This is a simple yet hearty salad of flavour contrasts: crisp fennel, smoky bacon, creamy burrata and tomatoes with a balsamic kick. They are all brought together with the smooth sweetness of basil to become a harmonious - and deeply satisfying - mix. Best served while the bacon and tomatoes still have some heat about them. Ciabatta is good to mop the juices up with.
Servings - 4
2 fennel bulbs
5 tbsp olive oil
2 tsp cider vinegar
6 rashers smoked back bacon
500g small tomatoes
1 tbsp balsamic vinegar
handful of basil leaves
Trim the bottom, top and outer layer off the fennel. Slice it very thinly and toss with the olive oil, vinegar and seasoning. Arrange on a serving plate.

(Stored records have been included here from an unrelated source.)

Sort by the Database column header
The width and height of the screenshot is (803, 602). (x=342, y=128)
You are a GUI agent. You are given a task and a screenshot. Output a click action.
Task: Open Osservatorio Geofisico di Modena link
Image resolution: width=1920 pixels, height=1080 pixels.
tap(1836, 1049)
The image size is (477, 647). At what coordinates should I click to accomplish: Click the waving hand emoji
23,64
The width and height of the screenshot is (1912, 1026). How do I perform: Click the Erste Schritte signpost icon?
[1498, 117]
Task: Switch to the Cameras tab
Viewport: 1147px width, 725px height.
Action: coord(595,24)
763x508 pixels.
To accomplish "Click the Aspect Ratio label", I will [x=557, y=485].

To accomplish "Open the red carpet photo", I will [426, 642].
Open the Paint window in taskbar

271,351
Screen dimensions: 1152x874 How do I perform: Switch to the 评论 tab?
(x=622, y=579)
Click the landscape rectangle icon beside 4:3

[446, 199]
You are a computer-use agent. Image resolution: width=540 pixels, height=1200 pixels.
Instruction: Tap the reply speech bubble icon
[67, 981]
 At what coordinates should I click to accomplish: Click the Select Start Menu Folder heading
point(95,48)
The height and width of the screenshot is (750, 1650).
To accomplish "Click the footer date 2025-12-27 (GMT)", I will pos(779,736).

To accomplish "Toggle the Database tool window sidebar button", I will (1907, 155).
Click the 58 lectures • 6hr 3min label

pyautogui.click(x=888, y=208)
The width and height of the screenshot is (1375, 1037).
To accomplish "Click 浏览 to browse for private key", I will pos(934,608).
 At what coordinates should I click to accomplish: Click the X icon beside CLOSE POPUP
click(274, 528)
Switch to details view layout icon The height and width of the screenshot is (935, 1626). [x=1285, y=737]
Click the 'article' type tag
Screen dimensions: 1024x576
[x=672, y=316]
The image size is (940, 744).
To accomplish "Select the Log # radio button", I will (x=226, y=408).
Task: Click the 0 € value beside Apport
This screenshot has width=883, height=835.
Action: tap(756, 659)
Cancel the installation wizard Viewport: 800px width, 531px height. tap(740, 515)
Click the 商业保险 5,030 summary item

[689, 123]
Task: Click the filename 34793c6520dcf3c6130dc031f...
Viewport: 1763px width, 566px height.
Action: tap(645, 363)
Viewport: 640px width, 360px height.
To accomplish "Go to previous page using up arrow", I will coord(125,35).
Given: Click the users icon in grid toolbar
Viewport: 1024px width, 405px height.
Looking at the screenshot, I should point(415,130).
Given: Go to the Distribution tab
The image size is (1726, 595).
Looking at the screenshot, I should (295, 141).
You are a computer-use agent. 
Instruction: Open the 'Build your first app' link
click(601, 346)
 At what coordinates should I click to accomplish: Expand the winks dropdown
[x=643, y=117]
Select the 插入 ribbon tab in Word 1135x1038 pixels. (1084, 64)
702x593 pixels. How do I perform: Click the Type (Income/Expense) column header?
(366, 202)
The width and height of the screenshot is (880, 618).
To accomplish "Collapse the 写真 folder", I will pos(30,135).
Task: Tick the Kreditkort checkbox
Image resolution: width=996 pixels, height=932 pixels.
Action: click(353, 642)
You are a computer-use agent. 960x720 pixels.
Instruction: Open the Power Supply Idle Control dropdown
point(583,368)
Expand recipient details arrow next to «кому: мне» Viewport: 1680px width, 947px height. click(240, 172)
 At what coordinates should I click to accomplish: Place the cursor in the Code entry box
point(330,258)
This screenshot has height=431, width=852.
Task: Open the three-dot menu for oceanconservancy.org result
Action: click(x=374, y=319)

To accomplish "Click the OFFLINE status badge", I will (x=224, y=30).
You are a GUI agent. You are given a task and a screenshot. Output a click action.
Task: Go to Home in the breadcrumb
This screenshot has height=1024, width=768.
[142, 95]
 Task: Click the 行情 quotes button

Dry fry the bacon until browned, then cut into thick pieces and add to the fennel. Put the tomatoes into the pan the bacon cooked in - it will have released some fat so you should not need to add oil - and cook the tomatoes over a medium heat, tossing occasionally, for about 5 minutes until they are bursting and slightly blackened. Halfway through their cooking time drizzle the balsamic over the tomatoes.
Add the tomatoes (and any juices in the pan) to the fennel and bacon. Toss everything round. Tear the burrata into chunks and dot over the salad. Finish with the basil leaves strewn over and another grinding of pepper.